Stadium Australia

Largest Olympic stadium yet built now a soccer showcase

The field of dreams – and the story behind it

The largest Olympic stadium ever built set all kinds of attendance records at the Games for which it was constructed. Back in 2000, 104,098 watched the Olympic men’s football final, in which Samuel Eto’o’s Cameroon defeated Xavi’s Spain after both players had converted their penalties in the shoot-out.

Today going by the name of Stadium Australia but still commonly known as the Sydney Olympic Stadium, the arena currently holds around 83,000 depending on whether it’s being used in rectangular or oval fashion. This was after a configuration in 2003, although that wasn’t the last of the rectangular/oval debate. 

In 2016, the then governor of New South Wales, which owns the stadium, announced that the venue would overhauled for rectangular use only, ie for sports such as soccer, Aussie rules and rugby, particularly the league variety – the NRL Grand Final packs the house every year.

The rebuild didn’t happen, so the stadium continues to echo its 2000 heritage and be associated with golden moments in Australian soccer, the most gilded being the heroics of goalkeeper Mark Schwarzer in 2005 as his saves against Uruguay took the Socceroos to their first World Cup in 32 years.

The Matildas, who kick off their bid to win the Women’s World Cup here against Ireland, attracted a crowd of 36,109 here against USA in November 2021 – although this record will surely be broken should the team go through to the final or semi-final, also scheduled to be staged in the nation’s showcase arena.
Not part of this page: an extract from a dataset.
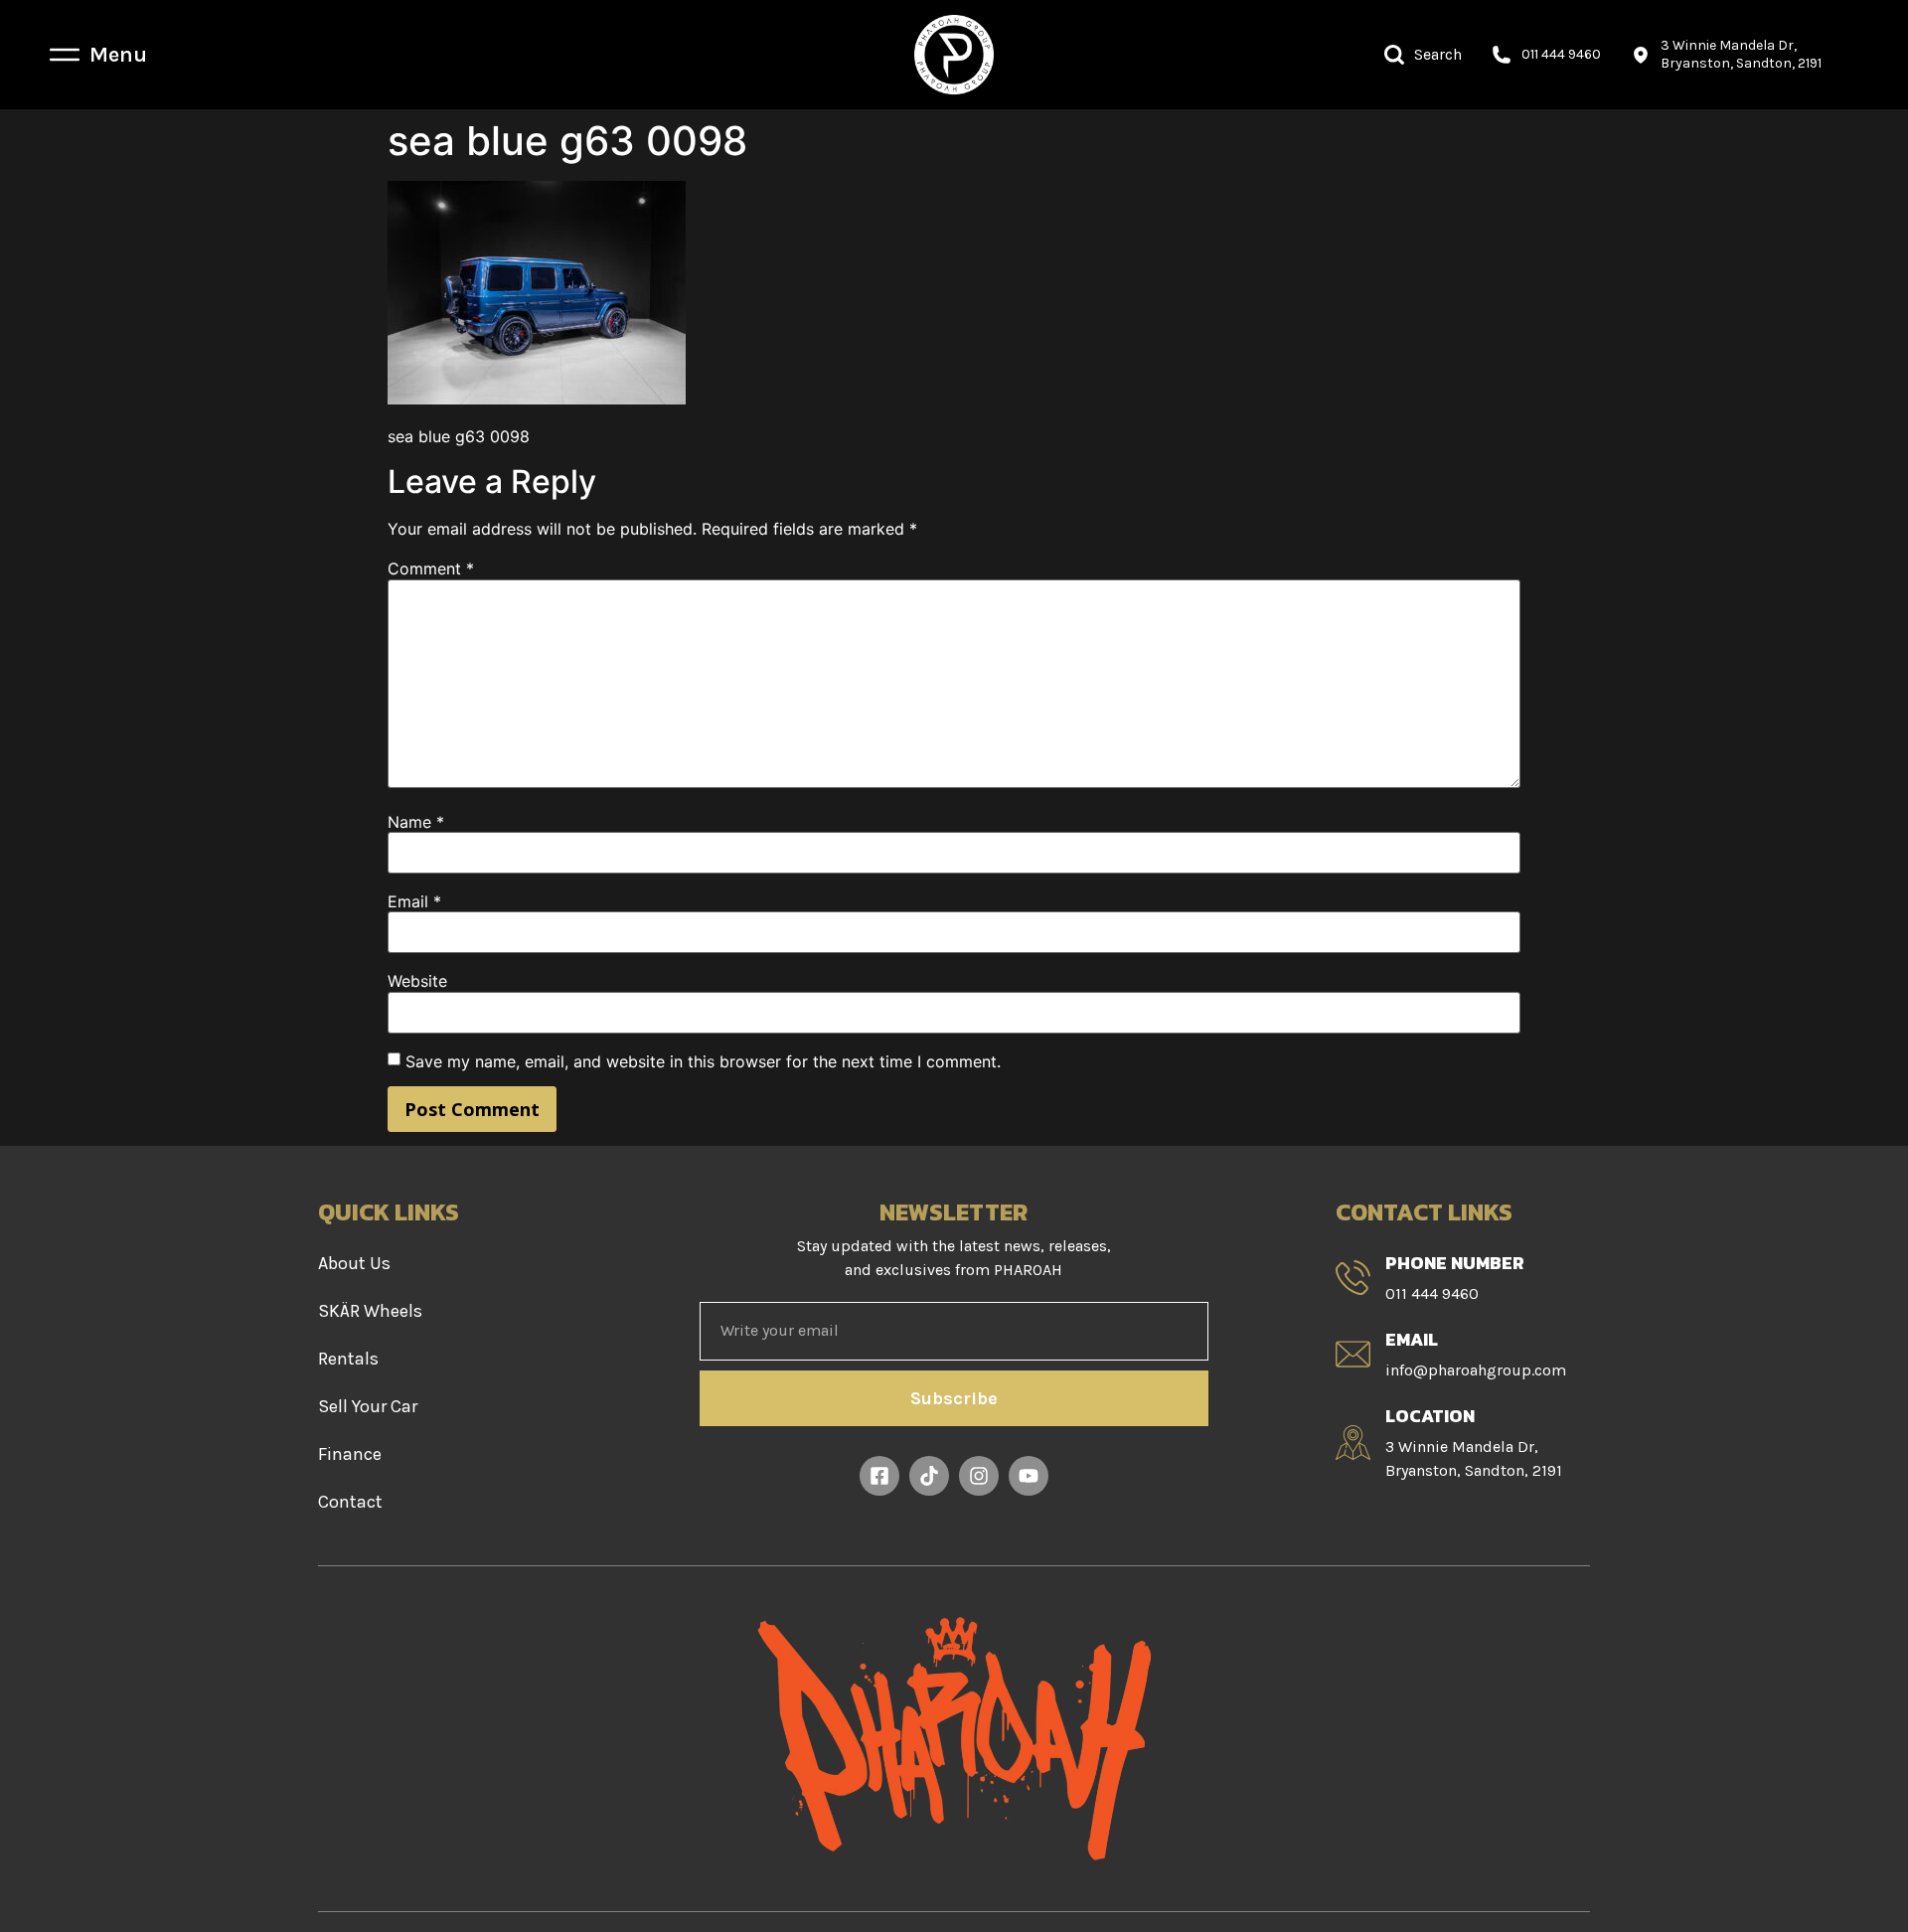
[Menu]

Depending on numbers, fans from rival teams will be allocated sectors 117-121 and 140-144 behind each goal, at the north and south ends. The East Stand along Olympic Boulevard and the West on Edwin Flack Avenue have the capacity to accommodate VIPs and the many hospitality areas.

getting there

Going to the stadium – tips and timings

Olympic Park is 15km west of central Sydney in Homebush Bay. Olympic Park station is on the T7 Olympic Park Line of NSW TrainLink, with direct services to and from Central Station on match days. At other times, head to Lidcombe on the T1, T2 and T3 lines, then change the one stop to Olympic Park, 5min journey time.  
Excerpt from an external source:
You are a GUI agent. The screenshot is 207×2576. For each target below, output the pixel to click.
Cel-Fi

On match days during the Women’s World Cup, transport is included in the price of your ticket.

Where to Drink

Pre-match beers for fans and casual visitors

The most suitable spot for a match-day drink at the Stadium Australia is The Locker Room, on Olympic Boulevard, with pre-show entertainment before major concerts and a special event menu for the big sporting occasion. You can also reserve a table – though it’s fully booked for July 20, and the Matildas’ home debut at the World Cup.

In the Novotel Hotel, The Brewery offers indoor and outdoor seating, though expect tables to be at a premium on big-match nights. It’s also alongside the stadium, where Olympic Boulevard meets Dawn Fraser Avenue.

A string of eateries lines the footpaths either side of Olympic Park station – ribs and rumps probably appeals most to sports fans though it’s strictly carnivores only. Tap beers include Stone and Wood from Byron Bay and Kosziuszko from Jindabyne, sold by the pint or schooner.